As we get more and more attention to the need for a return to play protocols and concussion reduction, equal attention needs to be drawn to the academic needs of these athletes. How can we best educate them as they recover and how do we deal with them if they do not fully recover. In a recent meeting, I was given the indication that “these kinds of kids” can’t be in honors classes at the high school level. In most cases, their injury has not necessarily changed their potential or their ability level. It sometimes changes how they learn and how they can demonstrate what they have learned. These kids will not get better if they are constantly paddling upstream at a school that does not understand the nature of their injury or their academic needs.
“The Concussion Presentation by Chris Nowinski of the Sports Legacy Institute was informative, interesting, and from a personal perspective it really hit home for me. My daughter was diagnosed this year with post concussion syndrome.
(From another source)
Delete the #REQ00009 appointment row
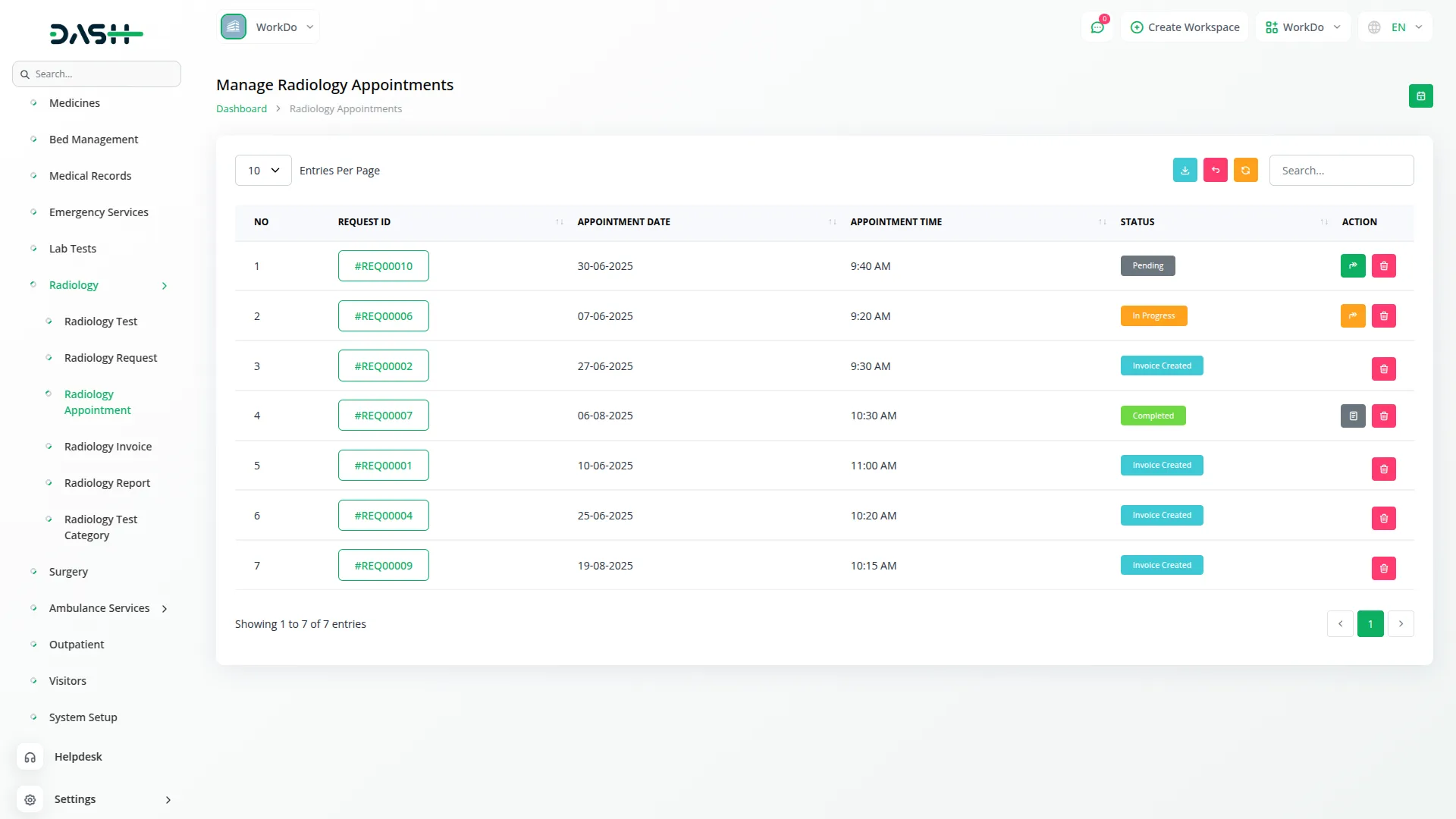The height and width of the screenshot is (819, 1456). [x=1383, y=568]
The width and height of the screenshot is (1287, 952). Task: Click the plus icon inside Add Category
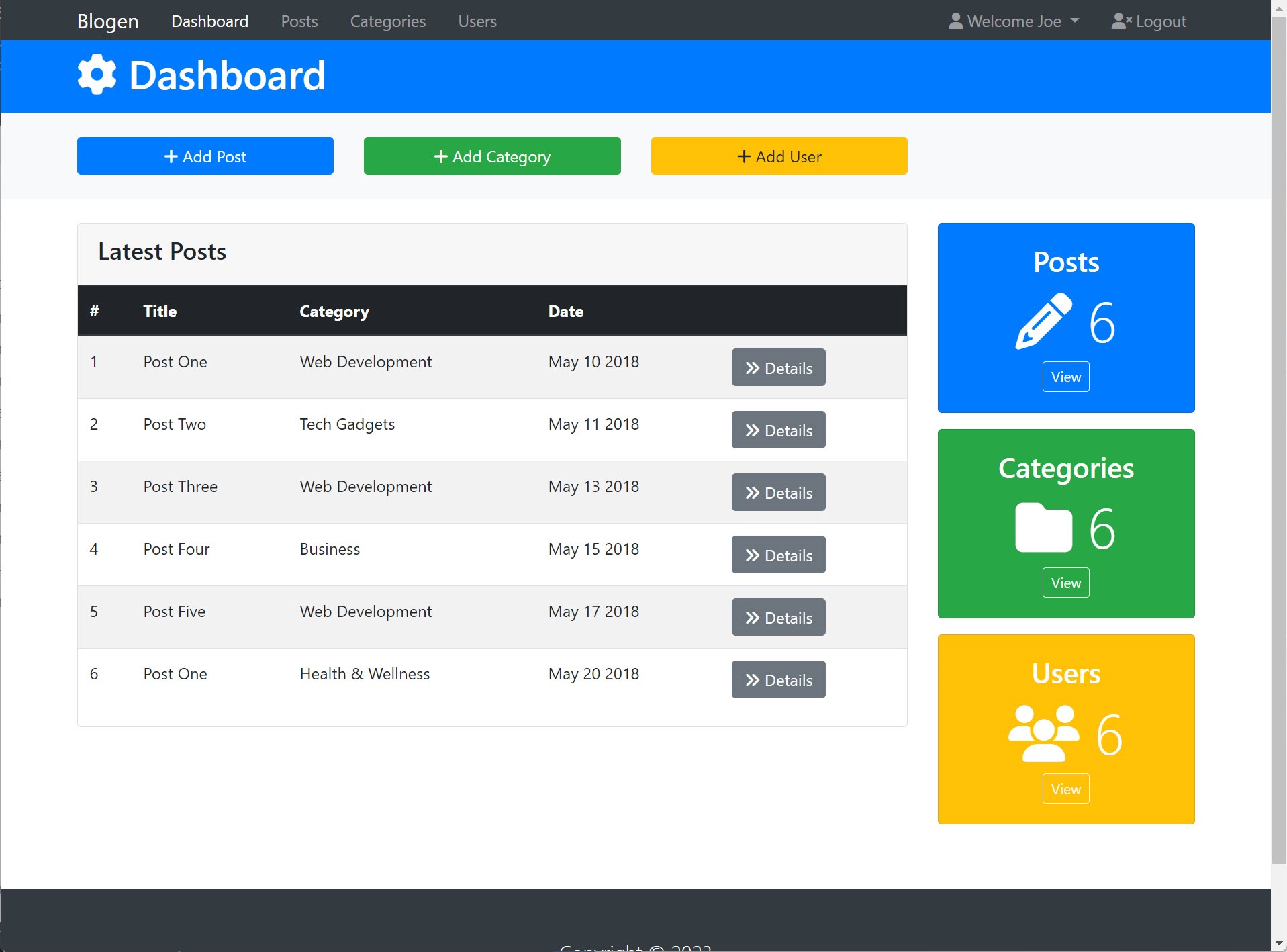[440, 156]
She is a junior on the Nobles Girls Hockey team; after being diagnosed she could not return to school and had to take a year off to rest her brain and recover from her injury.”
“If we do not make educated choices to implement positive change, the next Sydney Crosby may be a soccer player, or a basketball player–not a hockey player.”
This is how change happens. Hats off to Tom Hearn, with a speech like that, he can carry the torch for all of us.